Stored items:
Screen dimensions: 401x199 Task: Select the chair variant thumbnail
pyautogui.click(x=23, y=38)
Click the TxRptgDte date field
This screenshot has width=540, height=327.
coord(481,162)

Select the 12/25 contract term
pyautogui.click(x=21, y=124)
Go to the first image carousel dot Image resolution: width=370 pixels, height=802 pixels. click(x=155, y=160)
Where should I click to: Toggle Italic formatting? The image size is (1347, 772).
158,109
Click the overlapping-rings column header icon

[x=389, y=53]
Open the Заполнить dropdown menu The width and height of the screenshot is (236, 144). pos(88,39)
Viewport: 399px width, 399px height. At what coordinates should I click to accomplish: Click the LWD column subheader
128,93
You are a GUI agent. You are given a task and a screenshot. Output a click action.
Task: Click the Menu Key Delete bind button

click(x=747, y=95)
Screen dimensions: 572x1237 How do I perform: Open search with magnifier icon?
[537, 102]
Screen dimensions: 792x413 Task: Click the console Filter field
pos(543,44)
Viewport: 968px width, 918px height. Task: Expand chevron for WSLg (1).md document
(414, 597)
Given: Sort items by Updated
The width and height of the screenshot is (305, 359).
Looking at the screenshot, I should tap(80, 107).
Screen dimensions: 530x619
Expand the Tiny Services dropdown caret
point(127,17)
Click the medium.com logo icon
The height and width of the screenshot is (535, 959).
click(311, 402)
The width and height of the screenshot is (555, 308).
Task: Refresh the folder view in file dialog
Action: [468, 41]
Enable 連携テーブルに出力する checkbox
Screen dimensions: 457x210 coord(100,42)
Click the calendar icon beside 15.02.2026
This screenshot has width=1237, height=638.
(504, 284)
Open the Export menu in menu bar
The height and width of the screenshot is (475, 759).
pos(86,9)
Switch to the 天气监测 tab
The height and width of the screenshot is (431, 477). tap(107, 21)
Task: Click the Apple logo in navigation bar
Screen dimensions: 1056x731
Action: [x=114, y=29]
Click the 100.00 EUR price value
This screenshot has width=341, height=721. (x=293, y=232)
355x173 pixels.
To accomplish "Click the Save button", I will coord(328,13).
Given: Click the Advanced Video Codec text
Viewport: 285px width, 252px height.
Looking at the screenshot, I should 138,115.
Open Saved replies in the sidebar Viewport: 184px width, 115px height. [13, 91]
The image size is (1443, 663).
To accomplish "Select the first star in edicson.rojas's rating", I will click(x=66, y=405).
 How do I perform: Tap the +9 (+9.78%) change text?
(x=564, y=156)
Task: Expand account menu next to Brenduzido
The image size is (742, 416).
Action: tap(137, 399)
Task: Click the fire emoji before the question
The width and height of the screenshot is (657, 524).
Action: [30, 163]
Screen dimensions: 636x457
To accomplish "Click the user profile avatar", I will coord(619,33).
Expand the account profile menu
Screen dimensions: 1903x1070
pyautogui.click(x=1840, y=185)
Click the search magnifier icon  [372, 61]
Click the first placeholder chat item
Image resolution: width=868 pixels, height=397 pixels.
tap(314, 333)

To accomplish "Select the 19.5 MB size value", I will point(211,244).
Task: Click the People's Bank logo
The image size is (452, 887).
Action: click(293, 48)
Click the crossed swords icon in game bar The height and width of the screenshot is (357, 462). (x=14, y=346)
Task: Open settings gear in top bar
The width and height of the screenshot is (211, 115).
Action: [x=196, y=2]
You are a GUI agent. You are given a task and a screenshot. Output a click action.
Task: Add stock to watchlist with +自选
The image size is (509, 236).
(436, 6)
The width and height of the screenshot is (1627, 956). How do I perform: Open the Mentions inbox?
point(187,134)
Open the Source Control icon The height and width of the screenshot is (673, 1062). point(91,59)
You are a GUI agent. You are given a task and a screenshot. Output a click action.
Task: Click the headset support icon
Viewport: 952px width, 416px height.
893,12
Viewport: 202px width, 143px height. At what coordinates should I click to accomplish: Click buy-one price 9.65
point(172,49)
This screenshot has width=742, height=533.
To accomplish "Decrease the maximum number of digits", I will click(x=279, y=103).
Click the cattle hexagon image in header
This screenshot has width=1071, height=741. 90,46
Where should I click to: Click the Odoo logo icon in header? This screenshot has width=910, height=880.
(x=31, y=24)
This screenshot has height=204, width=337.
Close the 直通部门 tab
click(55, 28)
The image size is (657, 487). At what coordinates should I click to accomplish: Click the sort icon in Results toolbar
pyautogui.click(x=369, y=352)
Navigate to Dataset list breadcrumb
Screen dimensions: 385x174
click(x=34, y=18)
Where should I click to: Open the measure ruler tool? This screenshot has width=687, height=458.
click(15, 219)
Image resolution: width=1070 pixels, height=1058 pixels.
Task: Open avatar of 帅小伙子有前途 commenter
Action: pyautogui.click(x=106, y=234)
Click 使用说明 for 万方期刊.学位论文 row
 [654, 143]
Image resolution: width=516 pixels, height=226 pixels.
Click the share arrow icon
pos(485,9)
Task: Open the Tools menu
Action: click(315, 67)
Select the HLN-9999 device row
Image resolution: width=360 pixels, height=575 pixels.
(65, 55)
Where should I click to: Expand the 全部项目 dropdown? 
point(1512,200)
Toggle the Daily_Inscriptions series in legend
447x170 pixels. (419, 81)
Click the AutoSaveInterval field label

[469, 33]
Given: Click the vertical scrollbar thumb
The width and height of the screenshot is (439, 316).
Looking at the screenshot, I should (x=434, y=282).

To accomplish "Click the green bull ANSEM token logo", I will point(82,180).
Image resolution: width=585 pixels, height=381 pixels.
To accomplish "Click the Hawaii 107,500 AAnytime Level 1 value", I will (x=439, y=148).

→ INSTRUCTIONS TO FOLLOW: Each record needs to be duplicated exactly as given.

→ OUTPUT FOR THIS TASK:
Screen dimensions: 401x199 Task: Select the chair variant thumbnail
pyautogui.click(x=23, y=38)
Click the TxRptgDte date field
This screenshot has width=540, height=327.
coord(481,162)

Select the 12/25 contract term
pyautogui.click(x=21, y=124)
Go to the first image carousel dot Image resolution: width=370 pixels, height=802 pixels. click(x=155, y=160)
Where should I click to: Toggle Italic formatting? The image size is (1347, 772).
158,109
Click the overlapping-rings column header icon

[x=389, y=53]
Open the Заполнить dropdown menu The width and height of the screenshot is (236, 144). pos(88,39)
Viewport: 399px width, 399px height. At what coordinates should I click to accomplish: Click the LWD column subheader
128,93
You are a GUI agent. You are given a task and a screenshot. Output a click action.
Task: Click the Menu Key Delete bind button

click(x=747, y=95)
Screen dimensions: 572x1237 How do I perform: Open search with magnifier icon?
[537, 102]
Screen dimensions: 792x413 Task: Click the console Filter field
pos(543,44)
Viewport: 968px width, 918px height. Task: Expand chevron for WSLg (1).md document
(414, 597)
Given: Sort items by Updated
The width and height of the screenshot is (305, 359).
Looking at the screenshot, I should tap(80, 107).
Screen dimensions: 530x619
Expand the Tiny Services dropdown caret
point(127,17)
Click the medium.com logo icon
The height and width of the screenshot is (535, 959).
click(311, 402)
The width and height of the screenshot is (555, 308).
Task: Refresh the folder view in file dialog
Action: [468, 41]
Enable 連携テーブルに出力する checkbox
Screen dimensions: 457x210 coord(100,42)
Click the calendar icon beside 15.02.2026
This screenshot has width=1237, height=638.
(504, 284)
Open the Export menu in menu bar
The height and width of the screenshot is (475, 759).
pos(86,9)
Switch to the 天气监测 tab
The height and width of the screenshot is (431, 477). tap(107, 21)
Task: Click the Apple logo in navigation bar
Screen dimensions: 1056x731
Action: [x=114, y=29]
Click the 100.00 EUR price value
This screenshot has width=341, height=721. (x=293, y=232)
355x173 pixels.
To accomplish "Click the Save button", I will coord(328,13).
Given: Click the Advanced Video Codec text
Viewport: 285px width, 252px height.
Looking at the screenshot, I should 138,115.
Open Saved replies in the sidebar Viewport: 184px width, 115px height. [13, 91]
The image size is (1443, 663).
To accomplish "Select the first star in edicson.rojas's rating", I will click(x=66, y=405).
 How do I perform: Tap the +9 (+9.78%) change text?
(x=564, y=156)
Task: Expand account menu next to Brenduzido
The image size is (742, 416).
Action: tap(137, 399)
Task: Click the fire emoji before the question
The width and height of the screenshot is (657, 524).
Action: [30, 163]
Screen dimensions: 636x457
To accomplish "Click the user profile avatar", I will coord(619,33).
Expand the account profile menu
Screen dimensions: 1903x1070
pyautogui.click(x=1840, y=185)
Click the search magnifier icon  [372, 61]
Click the first placeholder chat item
Image resolution: width=868 pixels, height=397 pixels.
tap(314, 333)

To accomplish "Select the 19.5 MB size value", I will point(211,244).
Task: Click the People's Bank logo
The image size is (452, 887).
Action: click(293, 48)
Click the crossed swords icon in game bar The height and width of the screenshot is (357, 462). (x=14, y=346)
Task: Open settings gear in top bar
The width and height of the screenshot is (211, 115).
Action: [x=196, y=2]
You are a GUI agent. You are given a task and a screenshot. Output a click action.
Task: Add stock to watchlist with +自选
The image size is (509, 236).
(436, 6)
The width and height of the screenshot is (1627, 956). How do I perform: Open the Mentions inbox?
point(187,134)
Open the Source Control icon The height and width of the screenshot is (673, 1062). point(91,59)
You are a GUI agent. You are given a task and a screenshot. Output a click action.
Task: Click the headset support icon
Viewport: 952px width, 416px height.
893,12
Viewport: 202px width, 143px height. At what coordinates should I click to accomplish: Click buy-one price 9.65
point(172,49)
This screenshot has width=742, height=533.
To accomplish "Decrease the maximum number of digits", I will click(x=279, y=103).
Click the cattle hexagon image in header
This screenshot has width=1071, height=741. 90,46
Where should I click to: Click the Odoo logo icon in header? This screenshot has width=910, height=880.
(x=31, y=24)
This screenshot has height=204, width=337.
Close the 直通部门 tab
click(55, 28)
The image size is (657, 487). At what coordinates should I click to accomplish: Click the sort icon in Results toolbar
pyautogui.click(x=369, y=352)
Navigate to Dataset list breadcrumb
Screen dimensions: 385x174
click(x=34, y=18)
Where should I click to: Open the measure ruler tool? This screenshot has width=687, height=458.
click(15, 219)
Image resolution: width=1070 pixels, height=1058 pixels.
Task: Open avatar of 帅小伙子有前途 commenter
Action: pyautogui.click(x=106, y=234)
Click 使用说明 for 万方期刊.学位论文 row
 [654, 143]
Image resolution: width=516 pixels, height=226 pixels.
Click the share arrow icon
pos(485,9)
Task: Open the Tools menu
Action: click(315, 67)
Select the HLN-9999 device row
Image resolution: width=360 pixels, height=575 pixels.
(65, 55)
Where should I click to: Expand the 全部项目 dropdown? 
point(1512,200)
Toggle the Daily_Inscriptions series in legend
447x170 pixels. (419, 81)
Click the AutoSaveInterval field label

[469, 33]
Given: Click the vertical scrollbar thumb
The width and height of the screenshot is (439, 316).
Looking at the screenshot, I should (x=434, y=282).

To accomplish "Click the green bull ANSEM token logo", I will point(82,180).
Image resolution: width=585 pixels, height=381 pixels.
To accomplish "Click the Hawaii 107,500 AAnytime Level 1 value", I will (x=439, y=148).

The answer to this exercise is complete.